Ein weiteres knappes Drittel der Aufsätze richtet den Blick auf die Bundesrepublik. Das beginnt mit Melanie Mienert, die das Augenmerk auf Herbert Cram lenkt, den Verleger von de Gruyter. Dieser nämlich machte sich nach Kriegsende stark für Oswalt Pohl, den Chef des Wirtschafts- und Verwaltungshauptamtes der SS und in dieser Funktion eine der Schlüsselfiguren bei der Ausbeutung und Ermordung der in Europa lebenden Juden. Pohl hatte 1942 eine ehemalige de-Gruyter-Mitarbeiterin geheiratet, was den Einsatz Crams für den NS-Verbrecher befördert haben mochte.

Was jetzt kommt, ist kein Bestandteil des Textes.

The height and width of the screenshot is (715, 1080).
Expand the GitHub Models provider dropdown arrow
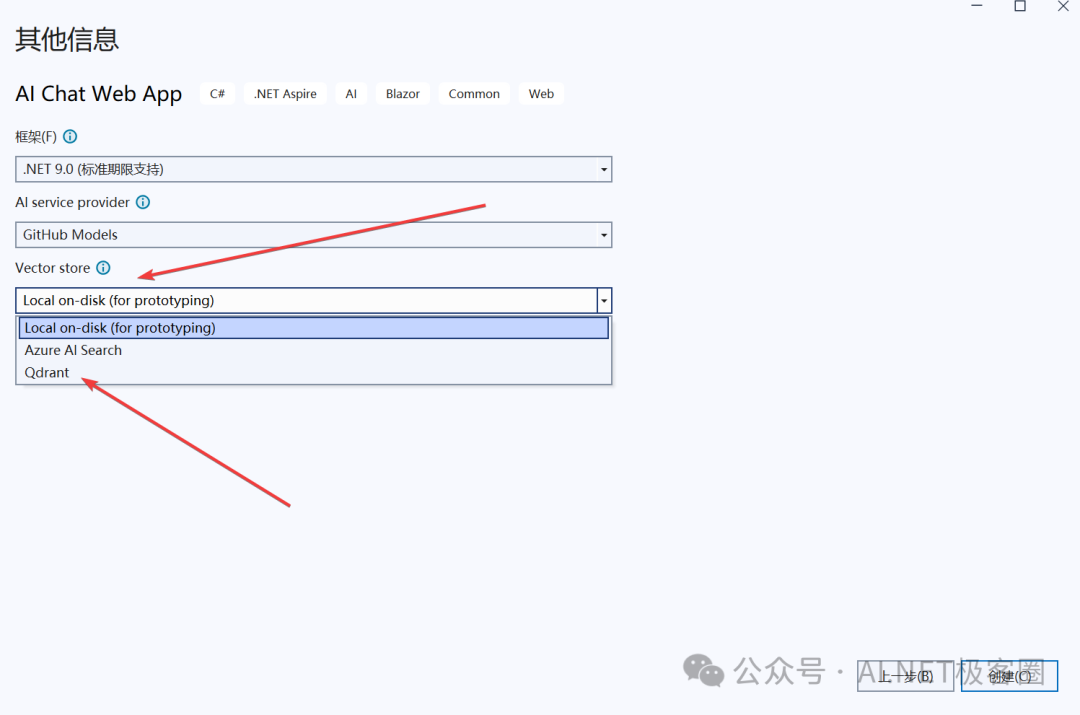point(604,235)
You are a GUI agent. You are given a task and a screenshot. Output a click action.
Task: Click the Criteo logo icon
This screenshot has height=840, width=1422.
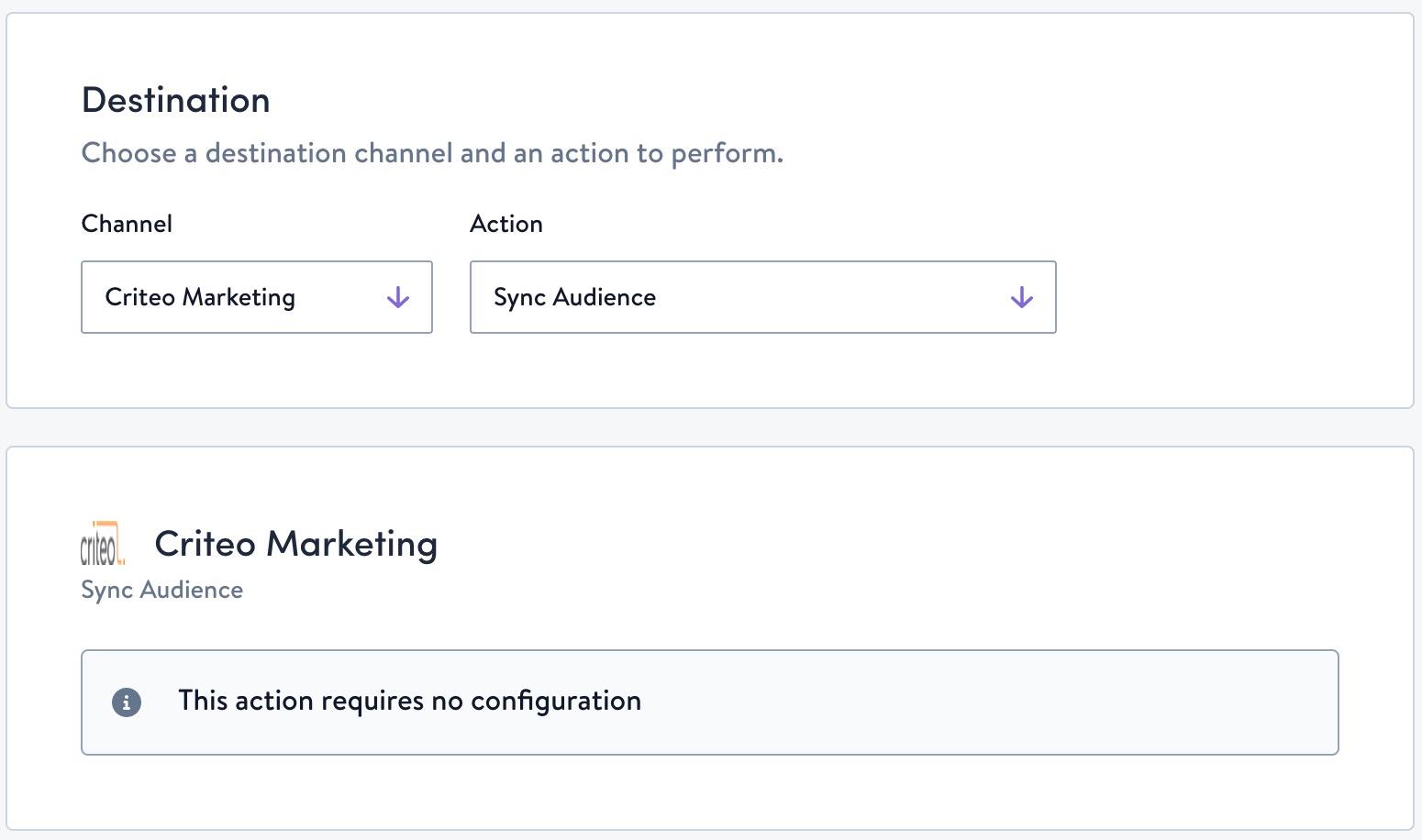[x=103, y=545]
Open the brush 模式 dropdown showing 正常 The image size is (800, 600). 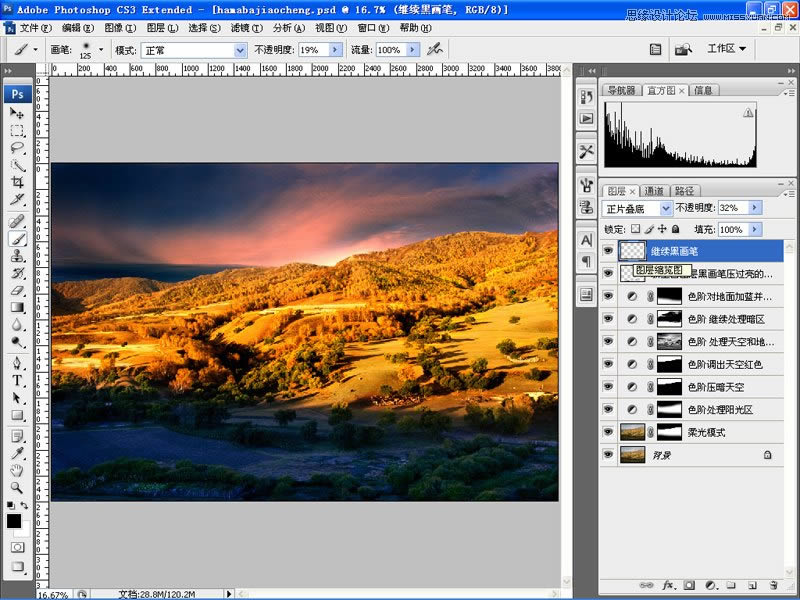point(193,50)
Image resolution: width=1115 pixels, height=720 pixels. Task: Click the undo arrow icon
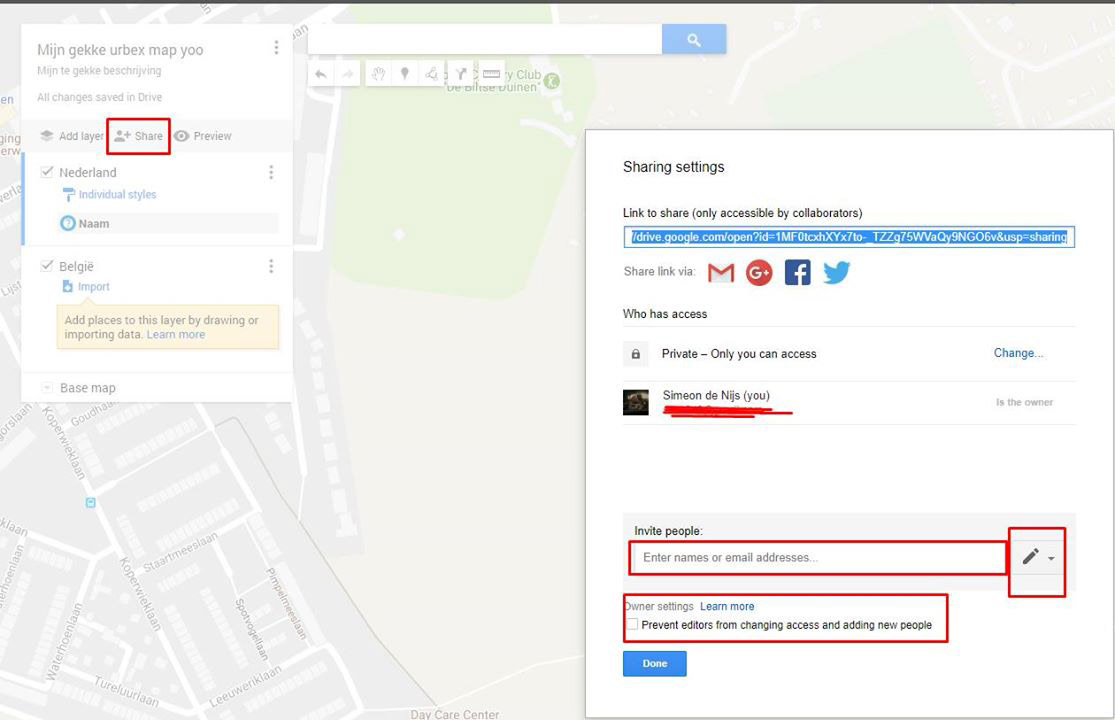tap(321, 73)
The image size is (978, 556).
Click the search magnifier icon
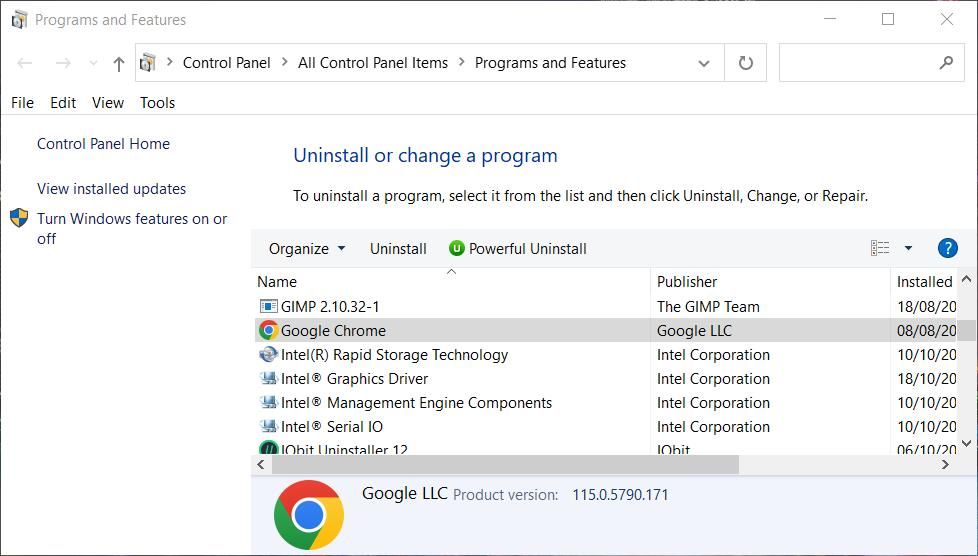coord(946,63)
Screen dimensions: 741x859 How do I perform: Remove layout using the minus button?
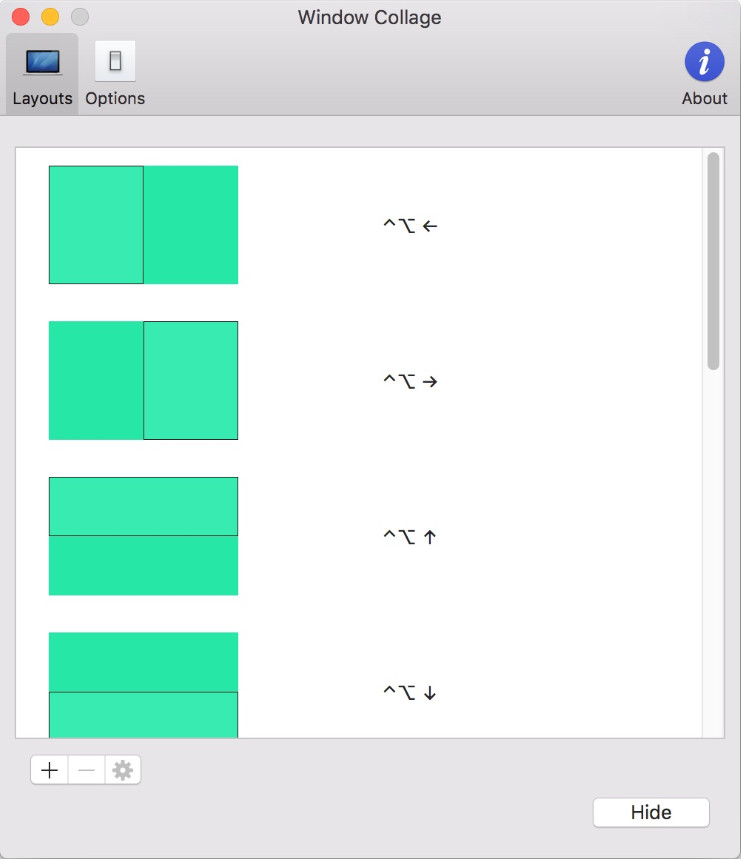[x=86, y=770]
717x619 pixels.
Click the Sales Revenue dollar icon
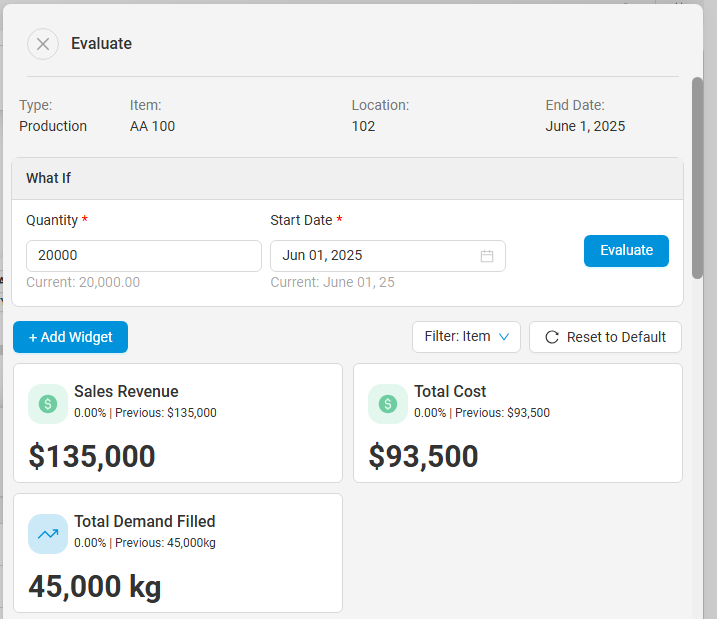click(48, 404)
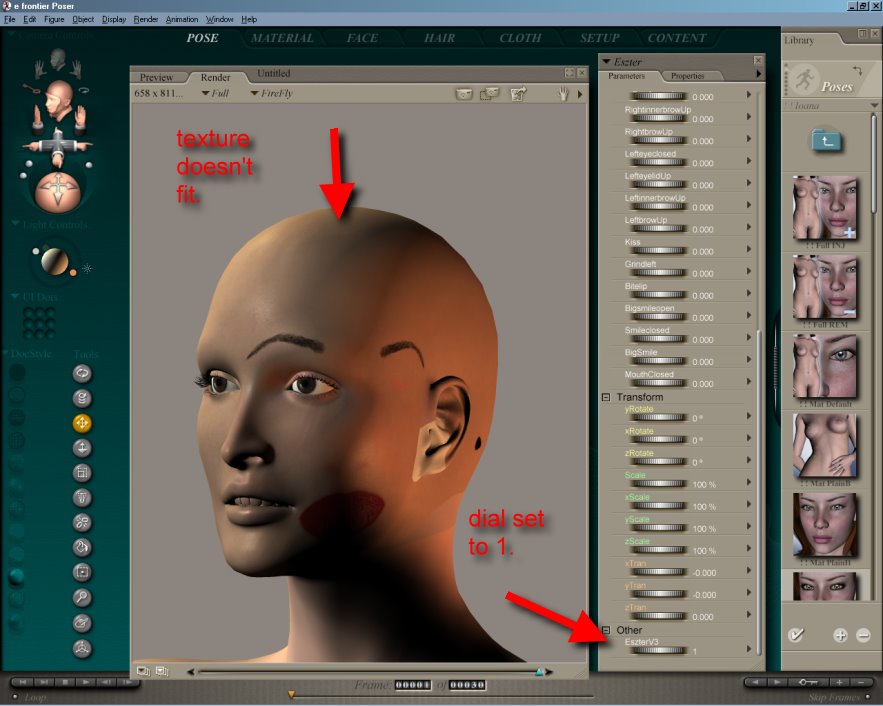Viewport: 883px width, 706px height.
Task: Select the highlighted Translate/Pull tool
Action: pos(82,423)
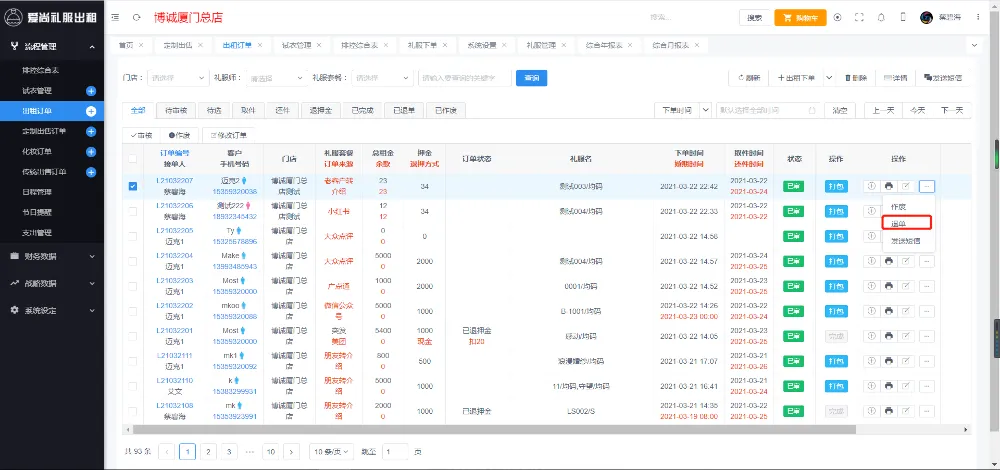Click the refresh icon beside the store name

click(x=136, y=18)
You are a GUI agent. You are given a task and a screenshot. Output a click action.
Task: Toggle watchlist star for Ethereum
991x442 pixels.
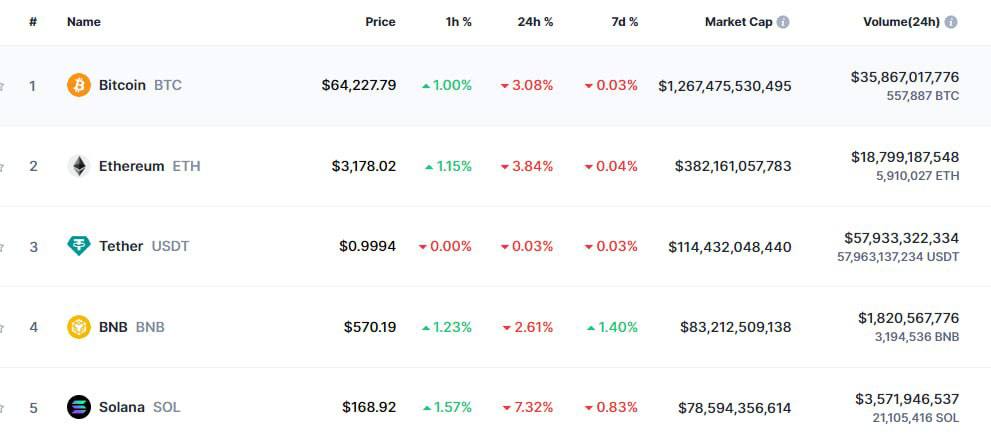2,166
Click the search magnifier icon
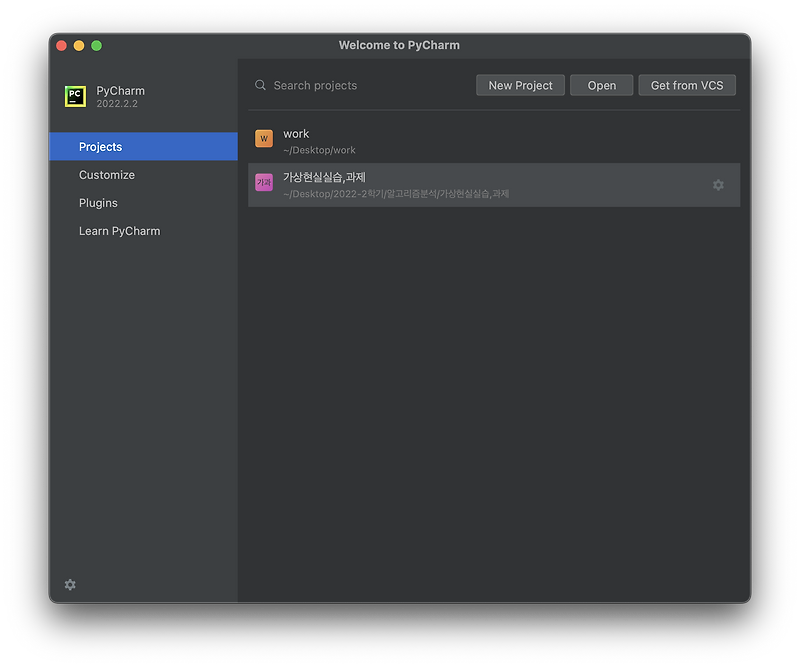This screenshot has width=800, height=668. (x=260, y=85)
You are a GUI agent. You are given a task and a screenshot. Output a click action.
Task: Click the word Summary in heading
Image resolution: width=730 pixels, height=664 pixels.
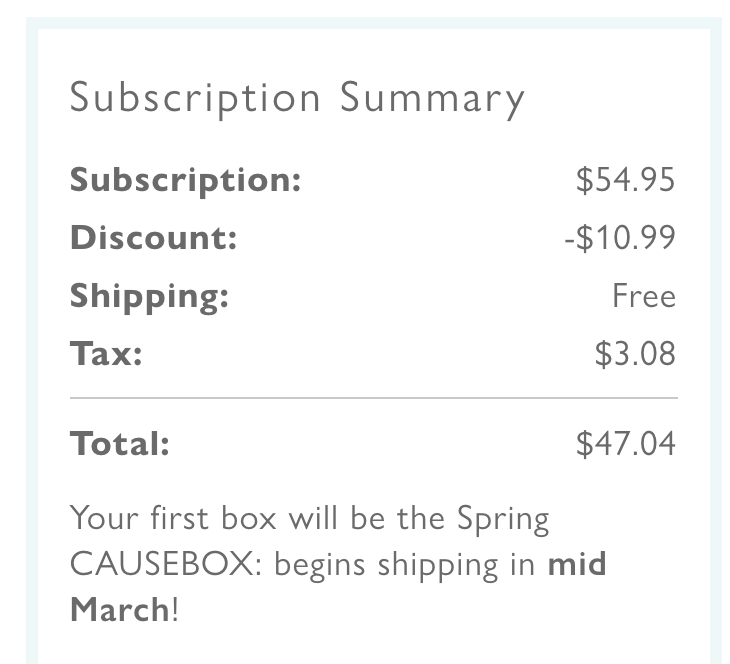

Er habe diesen, schrieb er in einem Gnadengesuch, als „einen geläuterten Geist von höchster persönlicher Stärke kennengelernt“.  Pohl gehöre „zu den sauberen und anständigen Charakteren“, die in der Lage seien, „Deutschland wieder aufzubauen und dem Weltfrieden zu dienen“. Derartige Persilscheine fielen bei der alliierten Justiz allerdings nicht auf fruchtbaren Boden, denn sie verurteilte den Mann in einem der Nürnberger Nachfolgeprozesse zum Tod. Pohls Hinrichtung am 7. Juni 1951 in Landsberg hinterließ seinen Fürsprecher Cram „tieferschüttert“. Zuvor noch hatte er sich berechtigt gewähnt, dem Hohen Kommissar John McCloy mitteilen zu müssen, dass die Vollstreckung der Todesstrafe „kein Ruhmesblatt in der Geschichte des amerikanischen Volkes“ sein würde. In Wahrheit war eine Intervention wie diese ein Indiz für den rechts- und moralpolitischen Tiefstand eines Angehörigen des deutschen Bildungsbürgertums.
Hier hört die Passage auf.